Diepzee
De diepzee is de benaming voor het deel van de oceanen (dieper dan circa 1000 meter) waar geen zonlicht doordringt en dus geen planten groeien. De diepten van de zee vormen de grootste leefomgeving op aarde. In deze totale duisternis leven veel bijzondere wezens, dieren die nergens anders gevonden worden. Ze zijn zo aangepast dat ze een waterdruk kunnen weerstaan die tot wel 1000 maal hoger is dan de luchtdruk op het land.

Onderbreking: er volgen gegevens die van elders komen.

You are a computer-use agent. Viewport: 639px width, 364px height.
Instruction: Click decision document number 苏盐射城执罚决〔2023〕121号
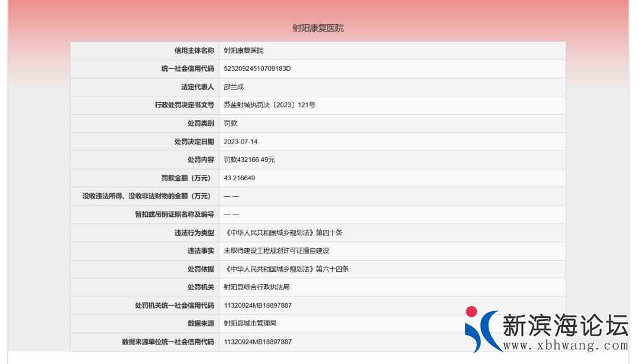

Sommige diepzeevissen leven van dode dieren en planten die naar beneden zakken (zeesneeuw) Andere vissen hebben enorme kaken en lange terugstaande tanden om alles wat voorbij zwemt te grijpen en in te slikken. Deze vissen hebben grote, uitrekbare magen waardoor ze een prooi kunnen eten die groter is dan zijzelf. Op de bodem van de diepzee leven anemonen, wormen, zeekomkommers, slangsterren, krabben, garnalen en andere schaaldieren de modder, op zoek naar voedsel.
De meeste van de vissen die hier leven doen aan bioluminiscentie, dit wil zeggen dat ze hun eigen licht maken via een chemische reactie in lichaamsdelen die fotoforen worden genoemd. Het licht kan fel zijn, als een signaal van de vis die een partner zoekt, of gedempt, als camouflage in schemerlicht.
Enkele vissoorten die hier leven zijn diepzeepaling, hengelvis, vangtandvis, parelmoervis, addertandvis, lantaarnvis, zeelelie, zeekomkommer, diepzeeinktvissen en verschillende soorten anemonen.